Le parent d’élève, qu’il soit à besoins spécifiques ou non, est un membre à part entière de la communauté scolaire. Il a le droit de s’impliquer dans les structures participatives de l’école. Il faut donc lui en donner les moyens.

Des adaptations se mettent en place au niveau local, selon la motivation des parents à besoins spécifiques et l’ouverture des autres parents et du personnel de l’école. Reconnaitre et comprendre les besoins spécifiques, s’adapter à la réalité de chacun, agir dans le respect et la bienveillance, valoriser le parent dans ses compétences sont des actions qui permettent de reconnaitre le parent comme un partenaire à part entière.

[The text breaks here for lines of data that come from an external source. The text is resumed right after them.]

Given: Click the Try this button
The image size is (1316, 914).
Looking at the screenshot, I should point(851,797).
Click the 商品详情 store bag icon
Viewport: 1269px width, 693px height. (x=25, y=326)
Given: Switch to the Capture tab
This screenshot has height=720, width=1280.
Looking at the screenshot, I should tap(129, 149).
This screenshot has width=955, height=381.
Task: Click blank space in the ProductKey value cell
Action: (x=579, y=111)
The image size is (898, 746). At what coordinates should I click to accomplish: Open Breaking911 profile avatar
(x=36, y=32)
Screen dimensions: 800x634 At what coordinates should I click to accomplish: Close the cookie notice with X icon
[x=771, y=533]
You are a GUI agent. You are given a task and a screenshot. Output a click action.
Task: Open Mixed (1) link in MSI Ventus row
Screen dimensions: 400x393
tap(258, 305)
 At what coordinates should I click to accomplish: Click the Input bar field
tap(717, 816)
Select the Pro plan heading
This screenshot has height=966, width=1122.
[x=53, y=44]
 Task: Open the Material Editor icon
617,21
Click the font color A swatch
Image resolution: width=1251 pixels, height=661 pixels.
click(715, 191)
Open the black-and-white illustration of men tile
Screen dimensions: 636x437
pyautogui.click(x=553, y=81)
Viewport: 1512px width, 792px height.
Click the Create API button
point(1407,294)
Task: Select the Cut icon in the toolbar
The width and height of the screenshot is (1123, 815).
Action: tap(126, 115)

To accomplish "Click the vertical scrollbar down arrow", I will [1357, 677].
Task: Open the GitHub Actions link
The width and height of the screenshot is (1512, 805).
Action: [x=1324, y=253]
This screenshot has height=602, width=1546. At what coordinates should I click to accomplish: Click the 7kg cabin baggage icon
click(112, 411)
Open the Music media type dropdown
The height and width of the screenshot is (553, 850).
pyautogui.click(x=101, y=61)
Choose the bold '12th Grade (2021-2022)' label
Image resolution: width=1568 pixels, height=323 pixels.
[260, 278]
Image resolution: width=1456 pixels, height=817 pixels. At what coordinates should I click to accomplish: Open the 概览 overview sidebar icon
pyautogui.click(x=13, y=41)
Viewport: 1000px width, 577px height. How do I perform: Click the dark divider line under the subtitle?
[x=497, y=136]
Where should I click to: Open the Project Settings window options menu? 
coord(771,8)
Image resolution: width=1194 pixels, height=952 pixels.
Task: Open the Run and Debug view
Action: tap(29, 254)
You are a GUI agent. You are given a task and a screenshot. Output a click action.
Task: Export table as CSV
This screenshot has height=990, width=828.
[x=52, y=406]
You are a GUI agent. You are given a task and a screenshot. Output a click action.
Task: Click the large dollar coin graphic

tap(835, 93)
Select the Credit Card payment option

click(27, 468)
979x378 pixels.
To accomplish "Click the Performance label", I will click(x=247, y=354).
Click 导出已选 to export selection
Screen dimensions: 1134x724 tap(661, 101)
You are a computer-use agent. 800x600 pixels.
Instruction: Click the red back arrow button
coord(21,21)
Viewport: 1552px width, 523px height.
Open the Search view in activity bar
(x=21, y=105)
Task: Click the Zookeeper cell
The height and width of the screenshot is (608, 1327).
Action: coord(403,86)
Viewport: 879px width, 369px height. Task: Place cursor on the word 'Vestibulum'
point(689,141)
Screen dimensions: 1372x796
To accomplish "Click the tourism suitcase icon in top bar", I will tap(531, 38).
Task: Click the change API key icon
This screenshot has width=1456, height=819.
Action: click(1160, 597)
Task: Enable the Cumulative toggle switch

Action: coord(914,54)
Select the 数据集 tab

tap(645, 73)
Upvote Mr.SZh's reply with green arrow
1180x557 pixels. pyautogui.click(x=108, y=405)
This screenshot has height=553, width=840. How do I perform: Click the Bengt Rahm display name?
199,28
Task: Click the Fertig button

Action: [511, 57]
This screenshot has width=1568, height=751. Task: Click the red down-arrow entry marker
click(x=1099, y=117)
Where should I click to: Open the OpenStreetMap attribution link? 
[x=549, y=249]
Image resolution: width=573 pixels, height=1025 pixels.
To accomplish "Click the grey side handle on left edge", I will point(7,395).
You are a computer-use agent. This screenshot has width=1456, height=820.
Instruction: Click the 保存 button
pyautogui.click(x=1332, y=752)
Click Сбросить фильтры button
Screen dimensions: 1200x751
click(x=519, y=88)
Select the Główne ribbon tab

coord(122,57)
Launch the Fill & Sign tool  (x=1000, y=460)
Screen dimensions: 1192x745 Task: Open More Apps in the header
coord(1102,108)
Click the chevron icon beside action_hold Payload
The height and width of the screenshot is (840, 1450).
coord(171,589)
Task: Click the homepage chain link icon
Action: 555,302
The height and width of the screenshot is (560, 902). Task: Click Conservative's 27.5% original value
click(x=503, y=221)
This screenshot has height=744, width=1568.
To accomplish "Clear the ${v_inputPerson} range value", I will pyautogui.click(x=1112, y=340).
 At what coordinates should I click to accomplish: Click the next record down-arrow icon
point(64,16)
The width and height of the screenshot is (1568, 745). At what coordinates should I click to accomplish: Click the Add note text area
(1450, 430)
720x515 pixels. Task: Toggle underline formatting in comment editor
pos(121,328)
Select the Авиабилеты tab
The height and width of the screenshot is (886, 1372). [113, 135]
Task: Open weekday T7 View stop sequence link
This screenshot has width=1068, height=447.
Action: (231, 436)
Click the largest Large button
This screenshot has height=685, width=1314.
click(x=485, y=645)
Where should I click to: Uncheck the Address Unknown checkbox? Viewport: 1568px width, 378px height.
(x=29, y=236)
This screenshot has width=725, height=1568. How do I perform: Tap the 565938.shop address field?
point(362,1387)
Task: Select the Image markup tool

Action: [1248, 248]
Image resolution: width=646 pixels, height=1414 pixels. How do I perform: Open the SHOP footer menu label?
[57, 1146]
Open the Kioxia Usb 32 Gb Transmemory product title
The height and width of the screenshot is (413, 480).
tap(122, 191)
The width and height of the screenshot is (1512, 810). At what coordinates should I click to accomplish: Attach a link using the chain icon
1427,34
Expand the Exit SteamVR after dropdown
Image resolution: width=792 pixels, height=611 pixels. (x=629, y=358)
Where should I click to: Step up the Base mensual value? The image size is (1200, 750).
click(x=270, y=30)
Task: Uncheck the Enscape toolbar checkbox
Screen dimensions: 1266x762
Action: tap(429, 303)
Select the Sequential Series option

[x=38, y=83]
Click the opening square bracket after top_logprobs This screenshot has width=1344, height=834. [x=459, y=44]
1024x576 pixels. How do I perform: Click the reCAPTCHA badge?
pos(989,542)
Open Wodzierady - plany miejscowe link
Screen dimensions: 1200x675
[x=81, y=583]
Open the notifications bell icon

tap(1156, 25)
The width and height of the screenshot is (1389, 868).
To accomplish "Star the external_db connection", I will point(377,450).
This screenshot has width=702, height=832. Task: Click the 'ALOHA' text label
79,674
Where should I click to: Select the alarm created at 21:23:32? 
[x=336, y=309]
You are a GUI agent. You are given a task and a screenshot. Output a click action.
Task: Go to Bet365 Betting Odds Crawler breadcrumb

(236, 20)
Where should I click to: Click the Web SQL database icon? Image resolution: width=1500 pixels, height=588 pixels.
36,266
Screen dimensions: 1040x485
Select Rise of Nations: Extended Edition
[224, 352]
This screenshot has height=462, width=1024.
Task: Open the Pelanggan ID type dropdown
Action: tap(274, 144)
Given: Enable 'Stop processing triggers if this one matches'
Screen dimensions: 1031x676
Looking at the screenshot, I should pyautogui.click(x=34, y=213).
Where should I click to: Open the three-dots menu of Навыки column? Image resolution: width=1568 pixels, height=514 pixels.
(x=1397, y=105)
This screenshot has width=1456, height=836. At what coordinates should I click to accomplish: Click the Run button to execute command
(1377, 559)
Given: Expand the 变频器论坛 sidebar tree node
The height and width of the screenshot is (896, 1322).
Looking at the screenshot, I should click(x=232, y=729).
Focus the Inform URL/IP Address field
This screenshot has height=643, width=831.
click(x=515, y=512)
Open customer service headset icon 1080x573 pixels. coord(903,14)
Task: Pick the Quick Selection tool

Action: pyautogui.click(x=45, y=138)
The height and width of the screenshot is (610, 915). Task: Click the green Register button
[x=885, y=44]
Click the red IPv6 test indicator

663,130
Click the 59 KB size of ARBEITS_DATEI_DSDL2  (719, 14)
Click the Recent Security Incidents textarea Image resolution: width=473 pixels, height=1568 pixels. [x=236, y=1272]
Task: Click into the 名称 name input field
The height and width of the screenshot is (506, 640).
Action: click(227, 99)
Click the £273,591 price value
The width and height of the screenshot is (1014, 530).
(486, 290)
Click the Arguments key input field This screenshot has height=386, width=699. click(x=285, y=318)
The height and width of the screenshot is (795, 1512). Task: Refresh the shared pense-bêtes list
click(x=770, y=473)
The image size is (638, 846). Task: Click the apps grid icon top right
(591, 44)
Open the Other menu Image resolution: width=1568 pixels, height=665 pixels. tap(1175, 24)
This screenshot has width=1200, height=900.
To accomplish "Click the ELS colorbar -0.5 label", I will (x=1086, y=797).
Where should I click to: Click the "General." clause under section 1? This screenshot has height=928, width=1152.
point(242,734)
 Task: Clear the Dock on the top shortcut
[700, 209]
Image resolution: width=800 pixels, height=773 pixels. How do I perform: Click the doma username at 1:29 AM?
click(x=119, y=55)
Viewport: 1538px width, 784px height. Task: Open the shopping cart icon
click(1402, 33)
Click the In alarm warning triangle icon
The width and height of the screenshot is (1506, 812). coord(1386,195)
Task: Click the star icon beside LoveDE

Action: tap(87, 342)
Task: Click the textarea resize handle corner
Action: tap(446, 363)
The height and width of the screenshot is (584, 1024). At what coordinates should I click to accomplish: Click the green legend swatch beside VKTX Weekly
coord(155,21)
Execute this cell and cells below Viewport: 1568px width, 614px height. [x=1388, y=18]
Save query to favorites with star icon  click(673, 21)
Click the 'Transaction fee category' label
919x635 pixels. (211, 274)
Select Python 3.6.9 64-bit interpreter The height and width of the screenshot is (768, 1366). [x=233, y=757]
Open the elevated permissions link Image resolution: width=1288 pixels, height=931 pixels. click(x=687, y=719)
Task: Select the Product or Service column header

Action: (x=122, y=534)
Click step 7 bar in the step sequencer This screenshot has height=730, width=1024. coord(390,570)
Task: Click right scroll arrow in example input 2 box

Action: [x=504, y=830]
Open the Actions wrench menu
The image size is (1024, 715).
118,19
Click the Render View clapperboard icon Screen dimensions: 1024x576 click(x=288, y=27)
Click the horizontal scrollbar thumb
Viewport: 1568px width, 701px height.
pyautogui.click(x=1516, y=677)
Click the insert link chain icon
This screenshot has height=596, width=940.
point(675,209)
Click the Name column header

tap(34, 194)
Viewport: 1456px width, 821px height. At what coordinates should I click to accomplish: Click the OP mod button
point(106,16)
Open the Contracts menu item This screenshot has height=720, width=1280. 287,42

Permettre au parent à besoins spécifiques de s’impliquer dans la vie de l’établissement scolaire via l’AP ou le conseil de participation, c’est le considérer comme un parent d’élève de plein droit, mais c’est aussi servir l’intérêt supérieur de l’enfant.

Il ne faut pas forcément aider les parents en situation de handicap, mais plutôt leur donner une place afin qu’ils puissent ajouter leur pierre à l’édifice et participer selon leurs envies, leurs possibilités et leurs compétences. Les nommer, c’est déjà les reconnaitre afin de vivre ensemble entre partenaires de l’éducation des enfants.

 

 

Alice Pierard

 


[1] Mémorandum UFAPEC 2019, p. 22.

[2] PIERARD A., Comment être partenaire de l’école quand on est parent à besoins spécifiques ?, étude UFAPEC 2020, étude parents à besoins spécifiques

[3] « Je suis un parent dys, TDA/H, autiste, avec handicap physique… », atelier organisé par Anne Floor et Alice Pierard lors de notre table ronde du 6 octobre 2022.

[4] Code de l’enseignement fondamental et de l’enseignement secondaire, article 1.3.1-1 § 45, code de l'enseignement

[5] Idem, article 1.3.1-1 § 5.

[6] Intervention lors de l’atelier « Je suis un parent dys, TDA/H, autiste, avec handicap physique… ».

[7]Intervention lors de l’atelier.

[8]  Intervention lors de l’atelier.

[9] Idem.

[10] PIERARD A., Comment être partenaire de l’école quand on est parent à besoins spécifiques ?, p. 37.

[11] Intervention lors de l’atelier.

[12] PIERARD A., Comment être partenaire de l’école quand on est parent à besoins spécifiques ?, pp. 39-48.

[13] Intervention lors de l’atelier.